Para o especialista, a equipe econômica onera a cadeia produtiva e contraria as decisões do Poder Legislativo. “A decisão a favor do contribuinte é mais justa e honesta. Além disso, a equipe econômica quer que o processo administrativo seja homologatório e que os autos de infração sejam mantidos. Isso não vai levar a nada, vai aumentar o litígio. Acredito que [a medida] não vai passar no Congresso Nacional porque já não passou em outras oportunidades.”
“Não houve o mínimo de debate. O ministro não conversou com os demais setores econômicos para entender como funciona o processo administrativo tributário e fez um julgamento quanto à composição paritária do Carf. A gente fala tanto da participação maior da sociedade na política, mas o ministro quer diminuir isso”, declara Félix.
“Mexer em voto de qualidade é um baita desrespeito com o Congresso, que há dois anos legislou sobre isso”, diz o tributarista Luiz Gustavo Bichara. Para ele, essa medida parte do pressuposto de que o Carf é um órgão que tem de ajudar na arrecadação do governo.
Fernando Haddad e Luiz Inácio Lula da Silva
“Não é. O Carf é um órgão que tem de julgar as cobranças tributárias de acordo com a lei com cidadania tributária”, critica Bichara, membro da comissão de juristas instituída pelo Senado para reforma da legislação sobre processo administrativo e tributário.
Na esteira da decisão, a classe empresarial já se movimenta para pressionar o Congresso a barrar a medida. O grupo de empresários Esfera Brasil, por exemplo, disparou um apelo aos presidentes da Câmara dos Deputados, Arthur Lira (PP-AL), e do Senado Federal, Rodrigo Pacheco (PSD-MG), para que não “condenem o Brasil a ainda mais atraso”.
“Trata-se de um grave e profundo retrocesso no que havia sido uma grande conquista em nome do investimento, da geração de empregos e do crescimento da economia”, declarou o grupo, em nota.
Perfil do Congresso
O economista Alessandro Azzoni disse acreditar que as propostas devem enfrentar resistência no novo Congresso, que toma posse em 1º de fevereiro, principalmente por causa do perfil dos parlamentares da nova legislatura, alinhados ao centro e à direita.

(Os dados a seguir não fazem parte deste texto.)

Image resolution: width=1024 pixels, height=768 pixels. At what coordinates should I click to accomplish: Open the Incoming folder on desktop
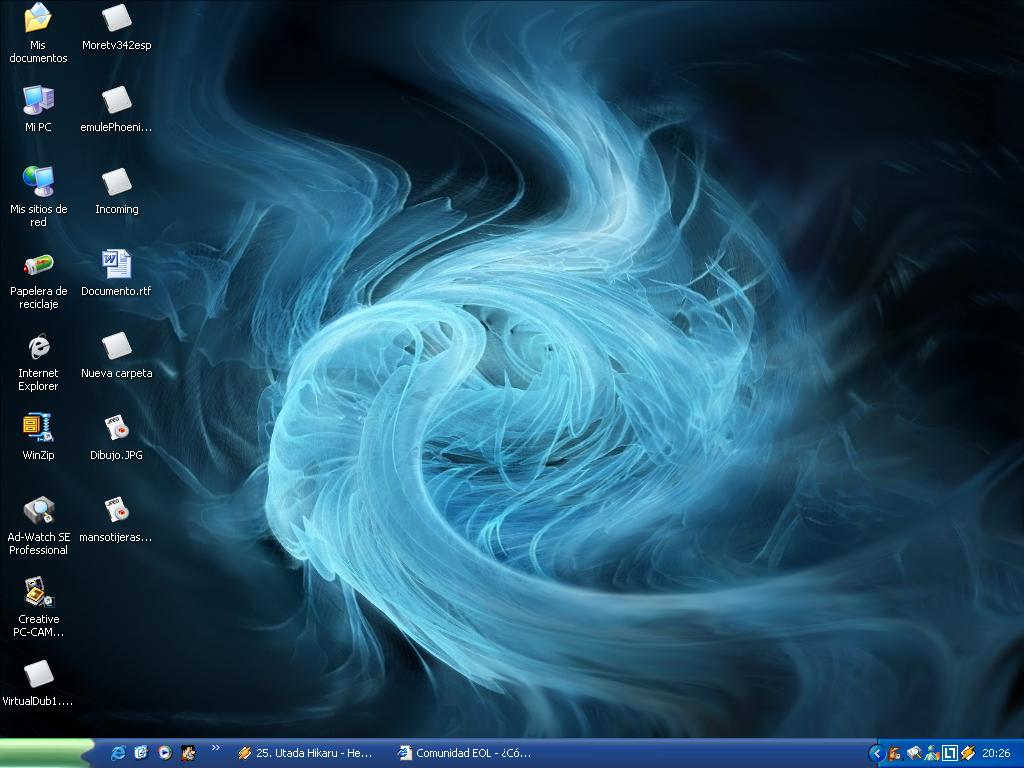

Ozzoni ressalta outra questão que ele vê como um problema na proposta de Haddad. O governo quer o fim de recursos ao Carf para valores em disputas abaixo de R$ 15 milhões, de modo que o litígio se encerraria automaticamente após o contribuinte vencer em primeira instância. “Só que, dentro da base do direito administrativo, a Receita tem que recorrer até a última instância. Nesse caso, deixar de recorrer pode configurar prevaricação”, destaca.
Outro ponto controverso diz respeito ao corte de gastos calculado pelo ministro da Fazenda. Apesar do déficit orçamentário previsto de R$ 231,55 bilhões, a equipe econômica propõe um corte de apenas R$ 50 bilhões. A maior parte da redução do déficit viria do fim de litígios com a Receita.
“O corte de gastos anunciado é pequeno frente à gigantesca máquina que nós temos. Não é o esperado, mas é um começo, ainda mais considerando que o PT faz governos mais voltados ao aumento dos gastos públicos”, declarou Ozzoni.
Pacote de recuperação fiscal
Entre as medidas provisórias e portarias divulgadas pelo governo para reduzir o rombo de R$ 231,5 bilhões nas contas do governo, que está inserido os valores aumentados pela PEC de transição para o Bolsa Família, estão:
• Lançar o programa Litígio Zero, que permitirá aos contribuintes sanar seus tributos com o governo e, ao mesmo tempo, trará recursos para os cofres públicos;
• Focar a extinção dos recursos de ofício para dívidas abaixo de R$ 15 milhões, o que possibilitará a eliminação automática de cerca de mil processos no Conselho Administrativo de Recursos Fiscais (Carf), no valor de quase R$ 6 bilhões;
• Retornar com o voto de qualidade no Carf. Na prática, o governo aumenta as chances de vitória da Receita em julgamentos, o que vai ampliar a arrecadação. Atualmente, há cerca de R$ 1 trilhão em impostos em discussão no Carf.